REQUIRED WORK
Once you find the line containing "[English - United States] (60, 1758)" in the data below, copy it and each following line exactly, up to and including the line containing "Digital Scam Alert: Fake", and nothing else.

GIVEN DATA
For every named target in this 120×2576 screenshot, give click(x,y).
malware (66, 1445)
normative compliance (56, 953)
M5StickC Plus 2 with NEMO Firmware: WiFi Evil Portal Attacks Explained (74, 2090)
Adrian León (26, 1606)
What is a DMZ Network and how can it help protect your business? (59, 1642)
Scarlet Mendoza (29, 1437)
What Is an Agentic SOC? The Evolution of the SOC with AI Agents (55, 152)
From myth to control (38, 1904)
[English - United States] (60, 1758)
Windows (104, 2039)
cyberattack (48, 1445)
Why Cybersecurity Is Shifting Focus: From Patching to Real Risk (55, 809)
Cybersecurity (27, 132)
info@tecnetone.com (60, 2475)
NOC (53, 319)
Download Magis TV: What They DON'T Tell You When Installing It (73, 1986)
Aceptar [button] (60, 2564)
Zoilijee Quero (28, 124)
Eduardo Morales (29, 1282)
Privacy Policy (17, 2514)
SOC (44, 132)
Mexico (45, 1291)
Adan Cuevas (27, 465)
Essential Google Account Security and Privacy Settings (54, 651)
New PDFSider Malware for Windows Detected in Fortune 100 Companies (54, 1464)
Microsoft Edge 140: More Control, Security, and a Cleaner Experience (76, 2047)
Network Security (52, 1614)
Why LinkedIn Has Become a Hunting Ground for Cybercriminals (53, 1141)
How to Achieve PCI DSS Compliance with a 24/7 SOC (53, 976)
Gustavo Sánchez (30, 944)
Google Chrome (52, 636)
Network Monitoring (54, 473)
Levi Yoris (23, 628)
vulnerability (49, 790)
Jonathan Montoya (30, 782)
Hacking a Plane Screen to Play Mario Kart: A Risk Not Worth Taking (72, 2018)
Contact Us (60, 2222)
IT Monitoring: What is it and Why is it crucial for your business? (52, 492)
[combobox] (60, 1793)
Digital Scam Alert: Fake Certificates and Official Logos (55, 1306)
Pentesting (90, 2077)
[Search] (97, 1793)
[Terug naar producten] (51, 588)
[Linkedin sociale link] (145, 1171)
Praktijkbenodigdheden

RESPONSE AREA
[English - United States] (60, 1758)
Windows (104, 2039)
cyberattack (48, 1445)
Why Cybersecurity Is Shifting Focus: From Patching to Real Risk (55, 809)
Cybersecurity (27, 132)
info@tecnetone.com (60, 2475)
NOC (53, 319)
Download Magis TV: What They DON'T Tell You When Installing It (73, 1986)
Aceptar [button] (60, 2564)
Zoilijee Quero (28, 124)
Eduardo Morales (29, 1282)
Privacy Policy (17, 2514)
SOC (44, 132)
Mexico (45, 1291)
Adan Cuevas (27, 465)
Essential Google Account Security and Privacy Settings (54, 651)
New PDFSider Malware for Windows Detected in Fortune 100 Companies (54, 1464)
Microsoft Edge 140: More Control, Security, and a Cleaner Experience (76, 2047)
Network Security (52, 1614)
Why LinkedIn Has Become a Hunting Ground for Cybercriminals (53, 1141)
How to Achieve PCI DSS Compliance with a 24/7 SOC (53, 976)
Gustavo Sánchez (30, 944)
Google Chrome (52, 636)
Network Monitoring (54, 473)
Levi Yoris (23, 628)
vulnerability (49, 790)
Jonathan Montoya (30, 782)
Hacking a Plane Screen to Play Mario Kart: A Risk Not Worth Taking (72, 2018)
Contact Us (60, 2222)
IT Monitoring: What is it and Why is it crucial for your business? (52, 492)
[combobox] (60, 1793)
Digital Scam Alert: Fake Certificates and Official Logos (55, 1306)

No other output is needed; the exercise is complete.